- Official name: چوٹیاری بند
- Country: Pakistan
- Location: Achhro Thar (White Desert) Sanghar District, Sindh, Pakistan
- Coordinates: 26°8′15″N 69°3′48″E﻿ / ﻿26.13750°N 69.06333°E
- Purpose: Reservoir
- Status: Operational
- Construction began: 1994
- Opening date: December 2002
- Construction cost: 1.5 billion rupees (approx. US $ 26.3 million)
- Operators: Sindh Irrigation and Drainage Authority (SIDA)

Reservoir
- Creates: Chotiari Water Reservoir
- Total capacity: 0.75 million acre feet (MAF)
- Active capacity: 0.67 MAF
- Surface area: 18,000 hectares (44,000 acres) 160 square kilometres (62 sq mi)
- Maximum length: 16 kilometres (9.9 miles)
- Maximum width: 13 kilometres (8.1 miles)
- Maximum water depth: 45 feet (14 metres)

= Chotiari Dam =

Chotiari Dam is an artificial water reservoir situated 35 km away from the Sanghar town in the Sanghar District of the Sindh province of Pakistan. Its construction was completed in December, 2002, at the total cost of Rs 6 billion. The main purpose of constructing this dam was to discharge saline water of the Left Bank Outfall Drain (LBOD). The dam is extended to 24,300 acre with storage capacity of 750,000 acre feet. It has an active capacity of 0.67 MAF.

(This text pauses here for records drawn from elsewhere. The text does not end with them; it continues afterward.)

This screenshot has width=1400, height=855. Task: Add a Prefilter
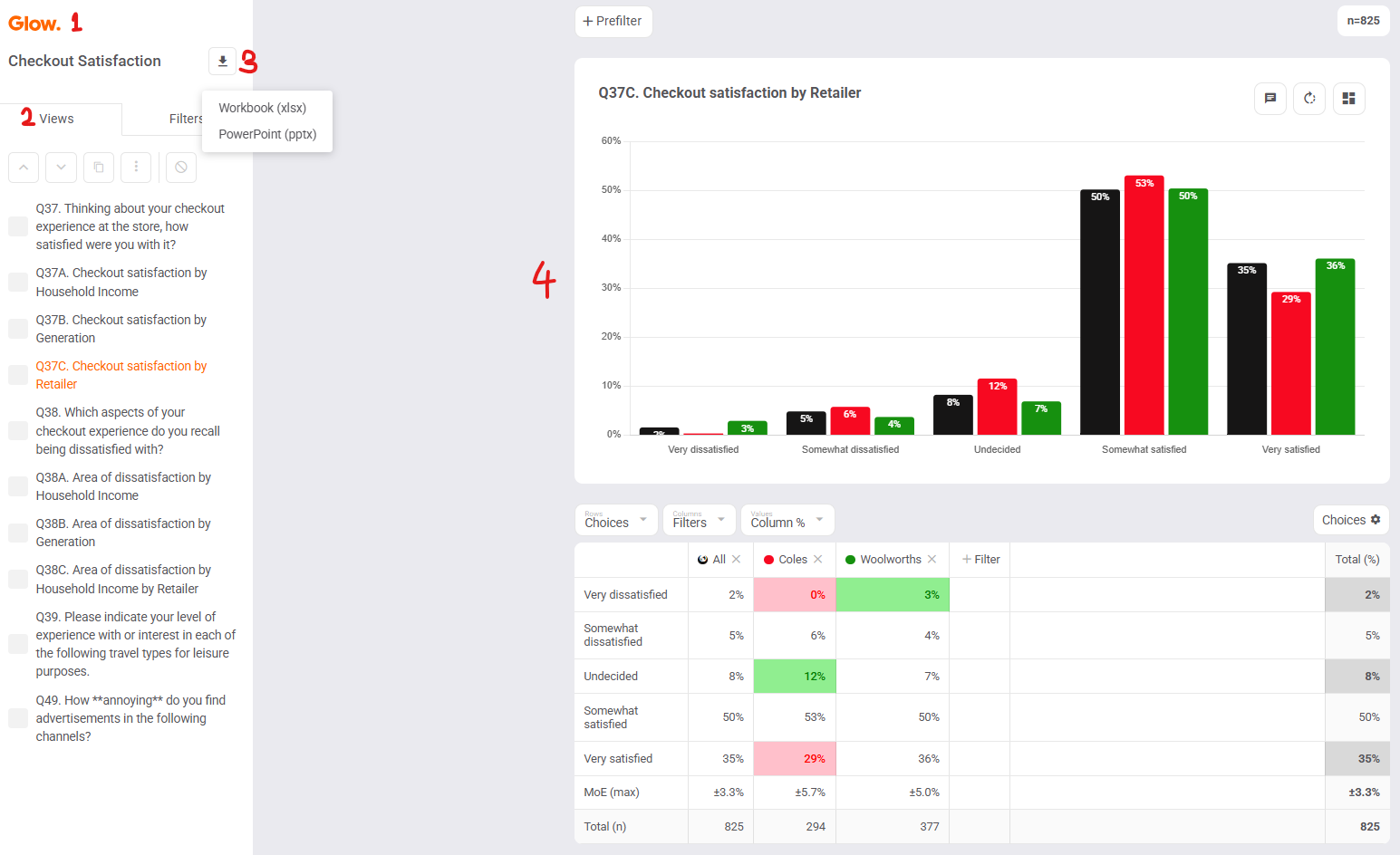coord(613,21)
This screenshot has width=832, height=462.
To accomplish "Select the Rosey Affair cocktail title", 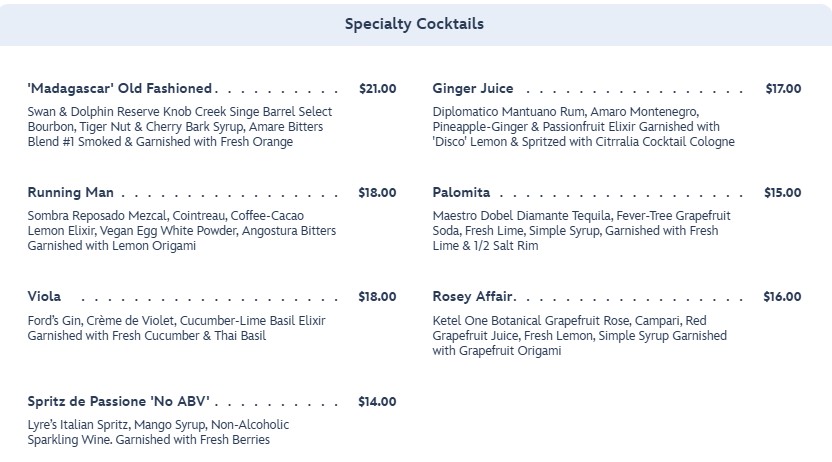I will (x=473, y=296).
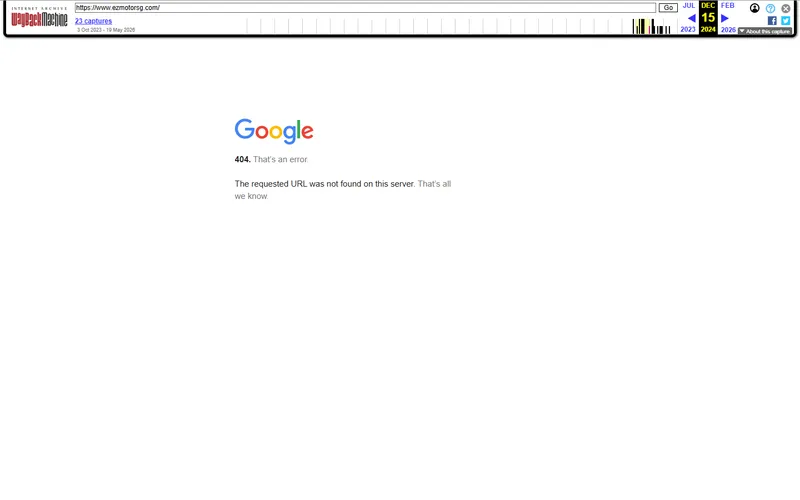Click the Go button
The image size is (800, 500).
click(668, 8)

Before the construction of the reservoir, this site was home to a few natural lakes, fed by the tributaries of the Nara Canal. It is also a wetland and habitat for birds, reptiles and small mammals. Now, the environment and wildlife of this area is badly affected by the saline water discharge of Left Bank Outfall Drain (LBOD).